Portland Teens Pitch Fresh Water Solutions
Author: Julie Rutherford, Maseeh College of Engineering and Computer Science
Posted: April 18, 2016

With widespread drought and contaminated drinking water dominating the headlines, eight Portland-area high school students were invited to with develop new technologies to save humanity. What they came up with was nothing short of inspiring.

The Portland State University (PSU) High School Innovation Challenge is an annual competition organized by the Maseeh College of Engineering and Computer Science that pairs high school teams with PSU students studying engineering, computer science or pre-health. Mentors meet with their teams for three months during which time they work together to identify a problem, conduct fieldwork, and devise a new approach to address a problem of their own choosing.

Themes for the Challenge are intentionally broad.  This allows students to follow their own curiosity and interests. The 2016 theme “[Re]Fresh Our H2O” elicited a variety of interpretations that led young inventors to build technologies that monitor, purify, and conserve the water we bring into our homes and more responsibly irrigate our land. With the freedom to explore, one team pitched a device to increase aquatic safety in recreational waterways.

All eight teams converged on Saturday April 9, to present their ideas of a panel of judges and their peers. First Place and Honorable Mention were awarded to teams in six categories.

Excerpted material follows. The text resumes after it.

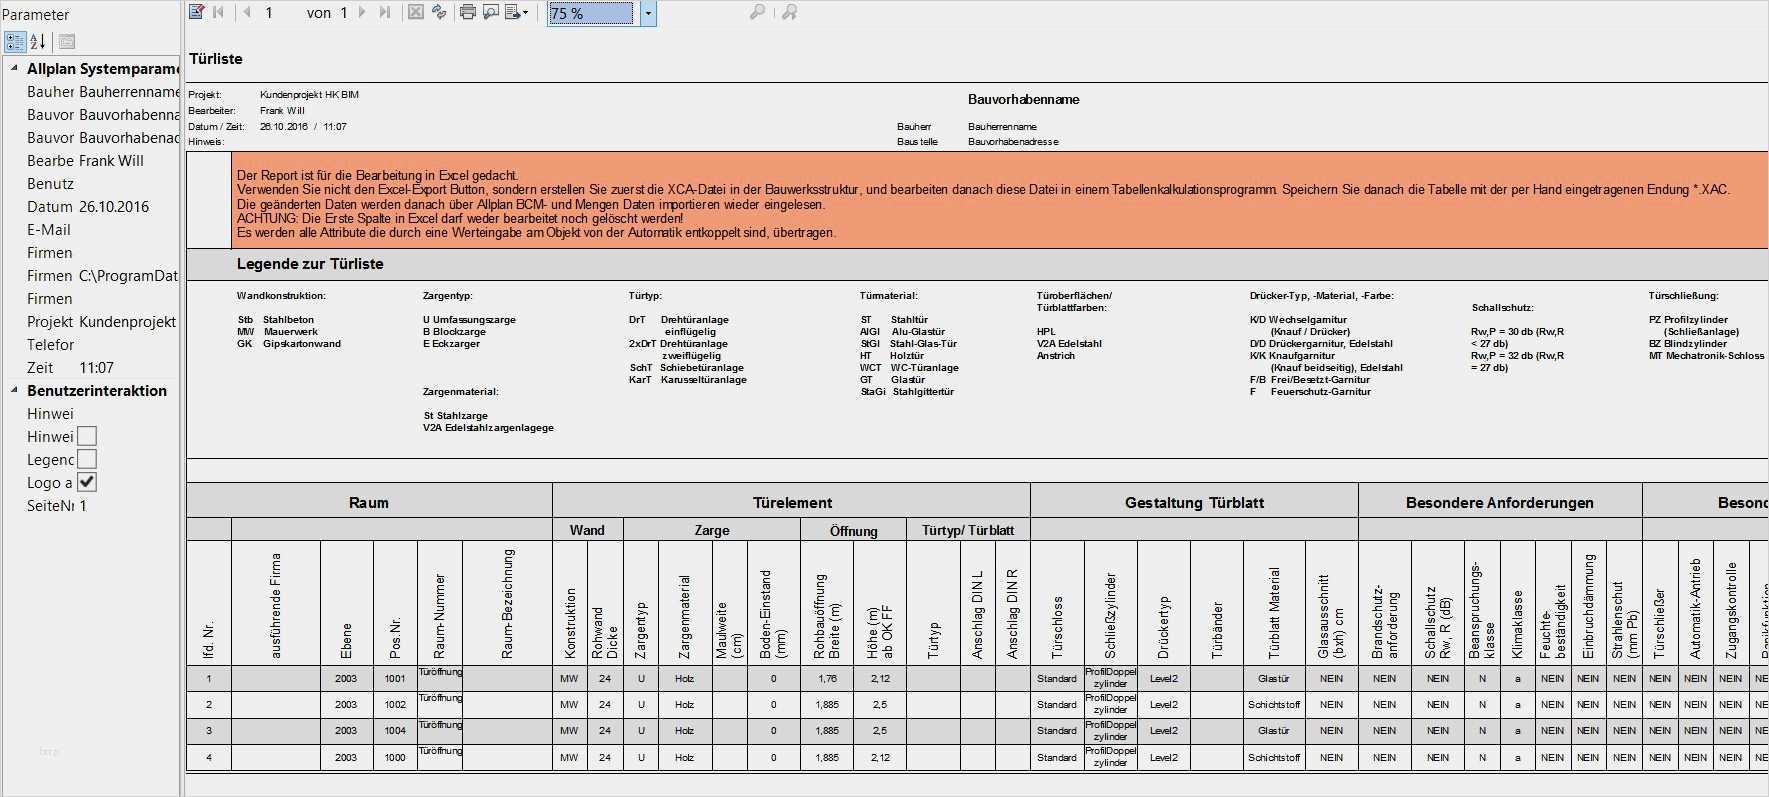Go to the first page
This screenshot has width=1769, height=797.
(x=219, y=12)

A seventh award, “Audience Favorite“ was determined by ballot.

Team presentations, many of which featured functional prototypes, were as follows:

Madison – “A Genetic Approach to Designing a Novel Biological Sensor to Monitor Water Contamination,” demonstrates how bacteria, such as a harmless strain of E.coli, can be genetically modified to phosphoresce in the presence of sewage, and alert authorities to a potential health crisis in real time. *Winner of the “Most Creative Honorable Mention,” “Most Innovative Tech,” and “Audience Favorite awards.

Benson – “Residential Greywater Recycling System” reimagines plumbing in a residential home to recirculate water from showers, sinks and dishwashers to the toilet. *Winner of the “Best Team Venture,” and “Best Presented Honorable Mention” awards.

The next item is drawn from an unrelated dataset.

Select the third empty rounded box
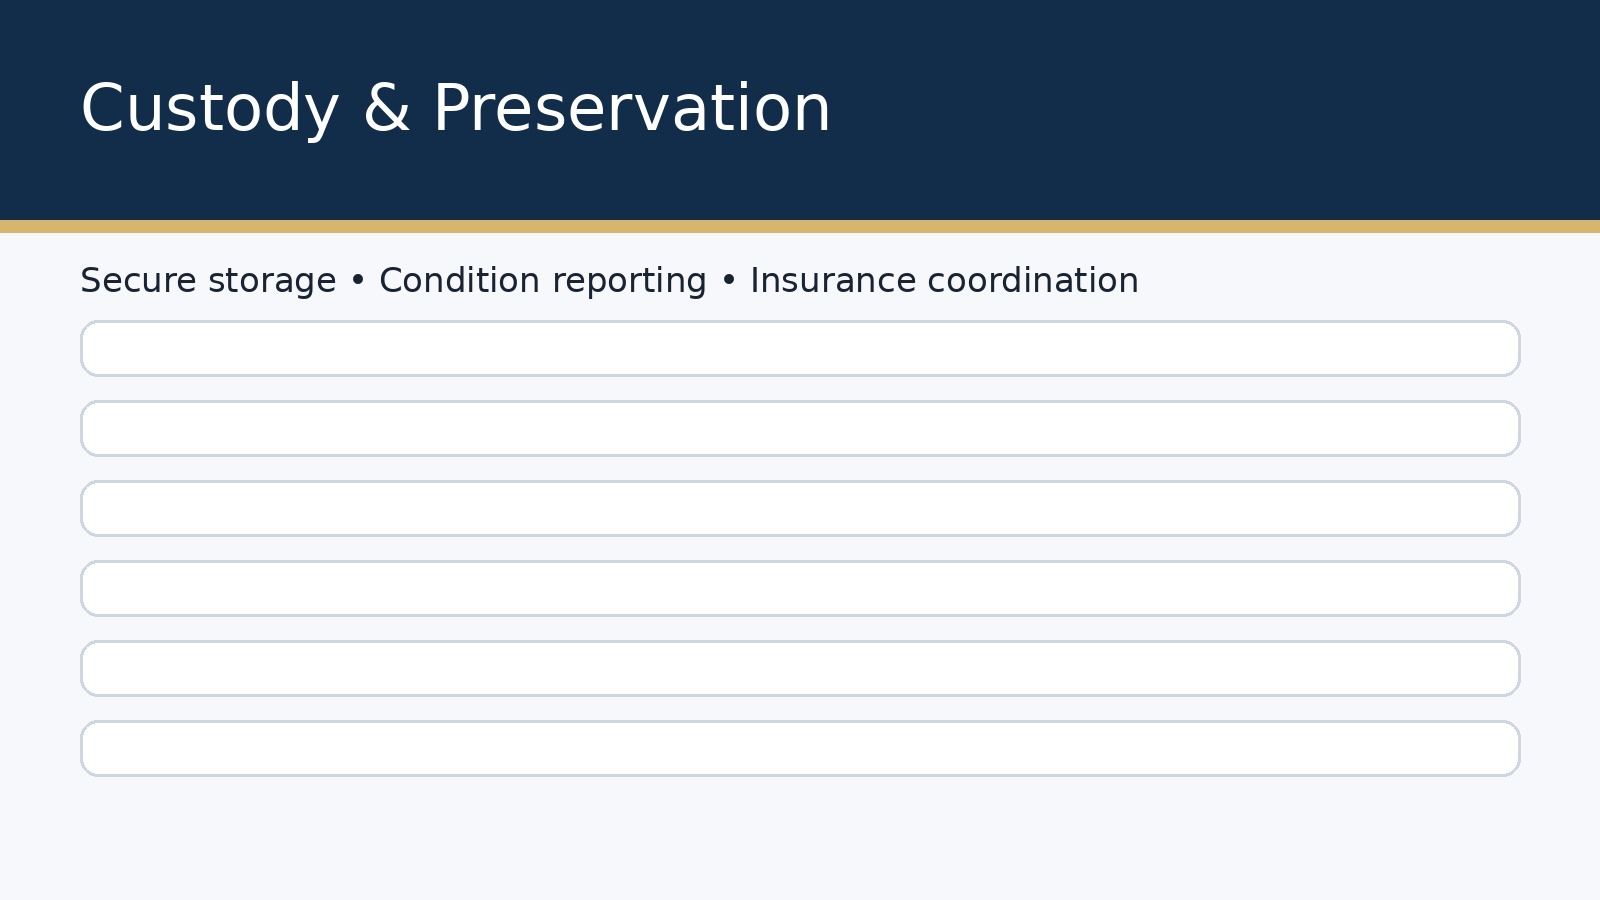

Metropolitan Learning Center – “Isolated Water Circulation and Filtration System” contains and filters household greywater to optimize water use in areas affected by severe drought. *Winner of the “Best Team Venture Honorable Mention.”

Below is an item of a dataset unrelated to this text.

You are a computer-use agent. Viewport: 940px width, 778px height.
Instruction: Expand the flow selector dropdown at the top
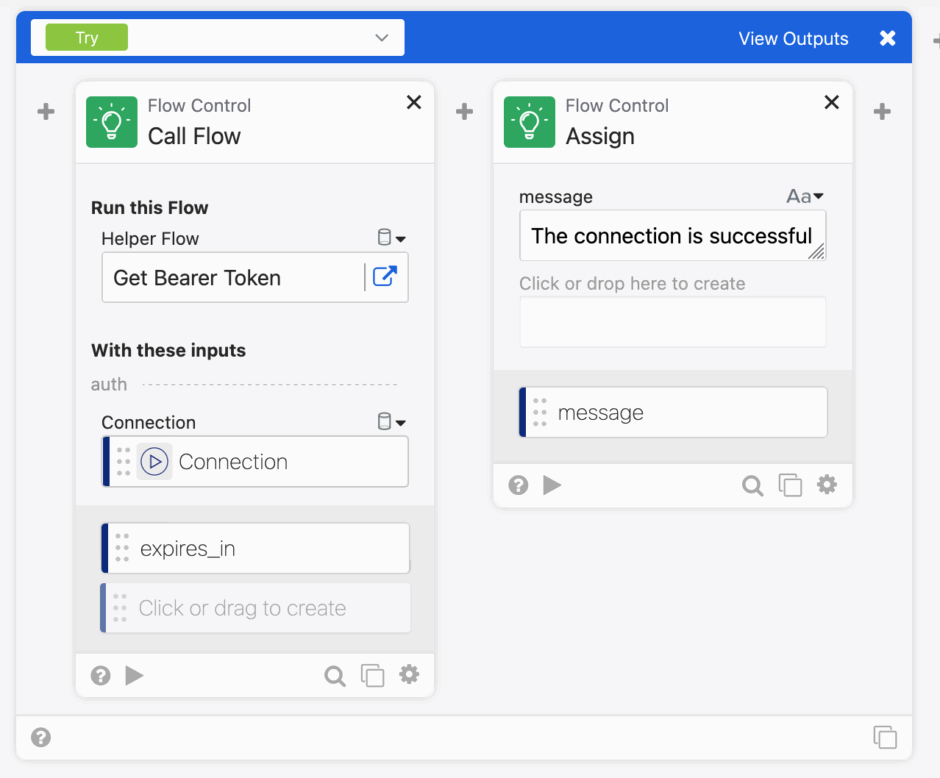(x=381, y=37)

Wilson – “Aqua Band” proposes a wearable device that monitors blood-oxygen levels to alert help when a person is in danger of drowning. *Winner of the “Strongest Concept,” and “Greatest Human Impact” awards.

Portland Youth Builders – “LARC: Local Agricultural Resource Conservation” is a solution to reducing water waste in agriculture. *Winner of the “Strongest Concept Honorable Mention.”

Franklin– “puddl: Gamifying Water Conservation” changes consumer behavior by turning water conservation into a game. *Winner of the “Most Creative” award.

Lincoln – “Small Scale Water Filtration Project” is a one-stop shot to test and analyze water for a multitude of contaminates.

De La Salle – “De La Salle Sensor” combines a flowmeter with an app that tracks water usage at every faucet, shower, toilet and other household water lines providing a granular view of how water is being used (and often wasted). *Winner of the “Best Presented,” Greatest Human Impact,” and “Most Innovative Tech Honorable Mention” awards.

Though the three-month program concluded with the awards ceremony at the end of the final event, high school students who participate in the PSU High School Innovation Challenge are each offered a one-time, $1,000 scholarship to pursue a degree in engineering or computer science at Portland State University.

A complete archive of projects and video of the 2016 PSU High School Innovation Challenge presentations can be found at the Portland State Library’s PDXScholar academic repository.